─── TESTO DI PARTENZA ───

Pubblicato il 30 aprile 2010 dall’Unità (pagina 10) nella sezione “Economia”
18 commenti:
Posso essere un po' cattivo? Di solito chi riesce ad avere visibilità poi riesce anche a sistemarsi. E se troverà lavoro, riuscirà Igiaba ad avere il coraggio di lottare anche per quelli che non riescono ad avere questa visibilità? Vedremo...
Ciao Sebastiano!
Io sarei ben felice se Igiaba Scego riuscisse a trovare un lavoro adeguato al su profilo. Sarebbe triste pensare che l'abbia trovato solo perché ha scritto a Napolitano.
Ma non penso che quello fosse l'obiettivo principale della lettera della Scego. Immagino che la sua provocazione possa essere condivisa da tantissime altre persone nella sua situazione.
Se contribuirà a produrre qualcosa di buono non lo so. Spero proprio di sì.
Quello che non capisco ancora oggi e' come sia possibile che una persona con una laurea e master sia costretta ad andare a lavorare in un call center. Quali sono i motivi? Quando ero in Italia, pensavo fosse il sistema nepotistico che da' da mangiare a chi ha le conoscenze giuste. Qui, parlando con un'amica laureata in Italia in astronomia, con un phd ottenuto qui, ho scoperto che il fatto di essere donna, in Italia, e' ancora considerato un handicap (tant'e' vero che, appena arrivata sul suolo statunitene, la sua carriera di astronoma e', parole sue, esplosa, mentre in Italia veniva sempre oltrepassata in favore dei colleghi maschi o delle donne sposate con persone in potere.)
Non mi raccapezzo.
Comunque, questa lettera la portero' nel cuore, da citare ogni volta che mi viene rimproverato il fatto che i miei figli non parlano italiano, a parte qualche parola. Tanto in Italia, se non in vacanza, non credo torneranno mai.
sono d'accordo con l'autrice della lettera, mi commuove anche.
Moky: non sono d'accordo sull'italiano. Il bilinguismo e' una risorsa. E poi l'Italia non e' solo un brutto paese.
Vale, e' una risorsa, hai ragione, ma le possibilita' che venga utilizzata da loro e' quasi nulla. Parlo dal punto di vista utilitaristico. Gli servirebbe di piu' lo spagnolo.
L'Italia e' un paese bellissimo dove non riuscirei piu' a vivere. E questa lettera riconferma questa convinzione. Bello da visitare, da ricordare. Ma viverci? Mah, non credo proprio. Poi magari cambio idea tra qualche anno, sai com'e'!!
Ciao Moky
quando ho letto quella lettera non riuscivo a crederci. Non solo laurea e master, ma anche dottorato. È una scrittrice, un'autrice radiofonica e molte altre cose.
Conosco un altro caso simile. L'ex ragazza di un mio amico. Dottorato con fior di pubblicazioni eppure non riesce a trovare un finaziamento per poter campare con le sue ricerche ed è costretta a finanziarsi il lavoro di ricerca che presta gratuitamente all'università attraverso il lavoro in una tabaccheria.

─── ELENCO FORNITO ───

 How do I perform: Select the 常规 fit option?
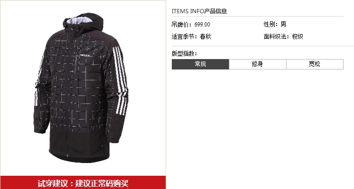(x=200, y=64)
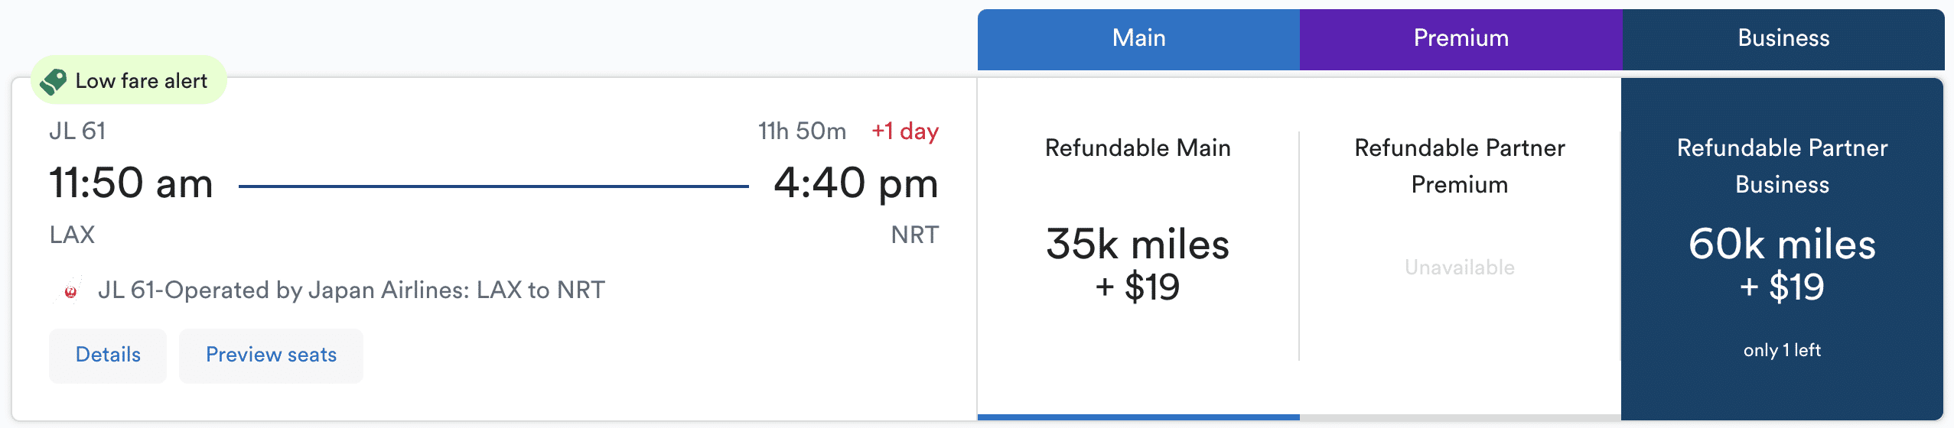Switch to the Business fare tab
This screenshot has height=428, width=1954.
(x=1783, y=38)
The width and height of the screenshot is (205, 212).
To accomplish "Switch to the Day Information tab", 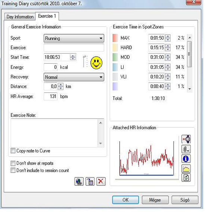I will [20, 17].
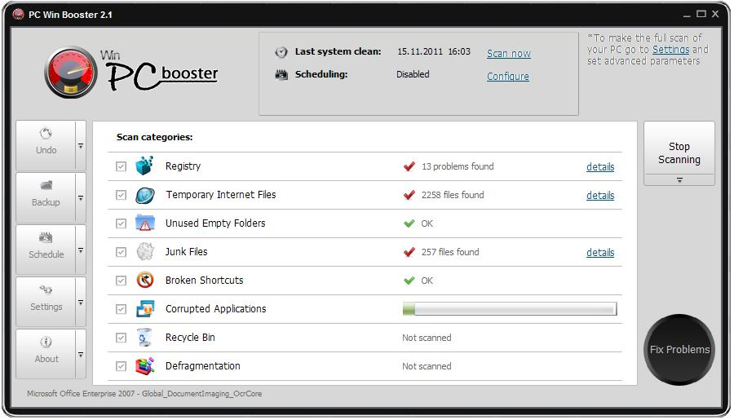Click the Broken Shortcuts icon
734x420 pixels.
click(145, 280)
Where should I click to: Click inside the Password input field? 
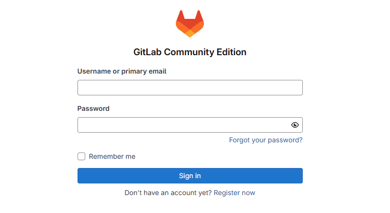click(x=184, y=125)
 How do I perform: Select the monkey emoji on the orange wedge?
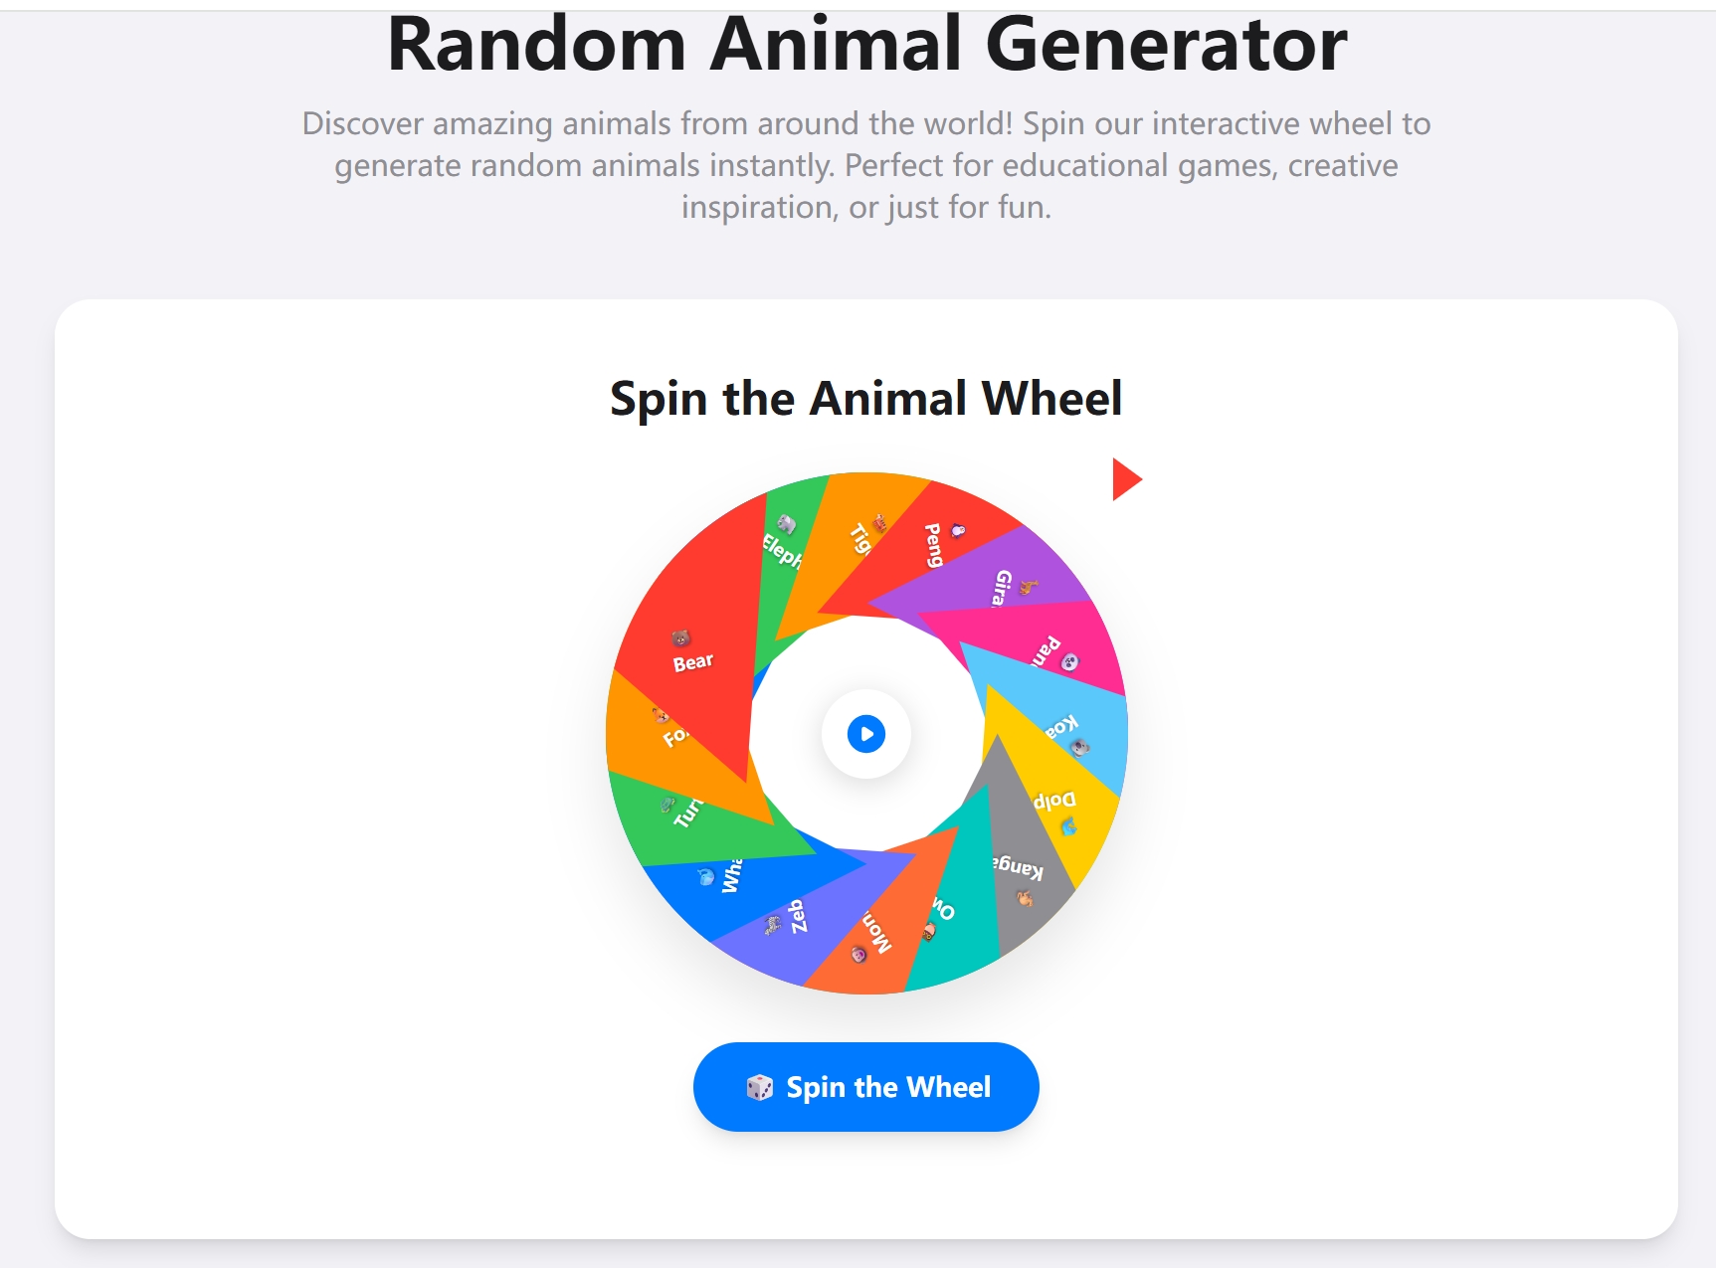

───
─── ELENCO FORNITO ───

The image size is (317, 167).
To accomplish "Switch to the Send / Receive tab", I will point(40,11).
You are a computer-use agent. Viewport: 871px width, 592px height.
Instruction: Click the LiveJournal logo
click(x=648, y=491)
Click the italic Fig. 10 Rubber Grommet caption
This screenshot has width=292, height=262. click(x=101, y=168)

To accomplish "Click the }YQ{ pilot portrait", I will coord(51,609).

───
─── ELENCO FORNITO ───

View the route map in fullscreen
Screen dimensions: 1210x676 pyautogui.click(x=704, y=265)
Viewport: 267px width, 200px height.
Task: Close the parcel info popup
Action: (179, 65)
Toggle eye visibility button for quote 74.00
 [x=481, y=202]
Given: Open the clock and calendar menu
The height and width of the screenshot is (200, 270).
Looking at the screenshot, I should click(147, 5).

───

Continua i commenti sulla lettera di Igiaba Scego partendo subito dopo l'ultima frase riportata.

**RISPOSTA SCRITTA:**
Semplificando molto direi che i problemi della ricerca universitaria in Italia sono principalmente due: pochi soldi e sistema baronale autoreferenziale ancora vivo, vegeto e scalciante. Poi c'è sicuramente il problema più generale dello svantaggio della donna che colpisce più o meno tutto il mondo del lavoro
Ciao Crazy time, per quanto riguarda l'italiano mi trovo più d'accordo con te. Anch'io considero il bilinguismo una grossa risorsa. Ma sono giudizi un po' soggettivi. Dipende anche dal peso che uno dà alle cose. Ti posso dire che se un giorno dovessi avere dei figli farei di tutto affinché imparino l'italiano.
in realta' poi pensavo anche che insegnerei l'italiano ai miei figli perche' e' la mia storia e quindi anche un po' la loro. Non solo per l'utilita' della lingua.
VAle, mo' devo pensare... cosa non facile...
Pensavo che e' comunque strano come sia io che mia sorella (quella che vivve in Hawaii sposata col fratello di mio marito) non siamo "riuscite" ad insegnare l'italiano ai nostri figli. Ci abbiamo tutte e due provato all'inizio. Poi e' finita. Forse e' perche' siamo "sole", senza amici italiani dove abbiamo vissuto, non ci sono trasmissioni per bambini in italiano e nessuno con cui interagire "in lingua". Per me poi, una volta che e' arrivata la #2, poi la #3, era troppo difficile, troppa fatica. Mah. Mi chiedo. A te riuscira' facile, perche' tu e tuo marito vi parlate in italiano tra di voi. Noi no.
Forse e' stata solo pigrizia..
Eh... a me la lettera di Igiaba Scego non sorprende per niente... Pur non avendo fatto il dottorato (vista l'aria che tirava, non ci ho neanche provato), ho alle spalle un master e numerosi stage svolti anche durante gli anni universitari, pensando che una volta laureata e già con esperienze di lavoro inserite nel curriculum avrei trovato più facilmente lavoro.
Gli stage si sono sempre rivelati per le aziende occasioni per avere personale altamente capace e motivato a costo zero. Una volta finito il periodo previsto, tanti complimenti e ringraziamenti... e avanti il prossimo! Tanto fuori c'è la fila. Mi sono persino sentita dire (e più di una volta!) che avrei dovuto pagarli io per lo stage, vista l'esperienza che mi permettevano di fare! Questa è l'Italia. Dove non si investe sulla formazione, ma si spremono i giovani come limoni per poi gettarli nella spazzatura. E non parlo perché a me è andata male. Non sono la sola, ma questo non mi consola.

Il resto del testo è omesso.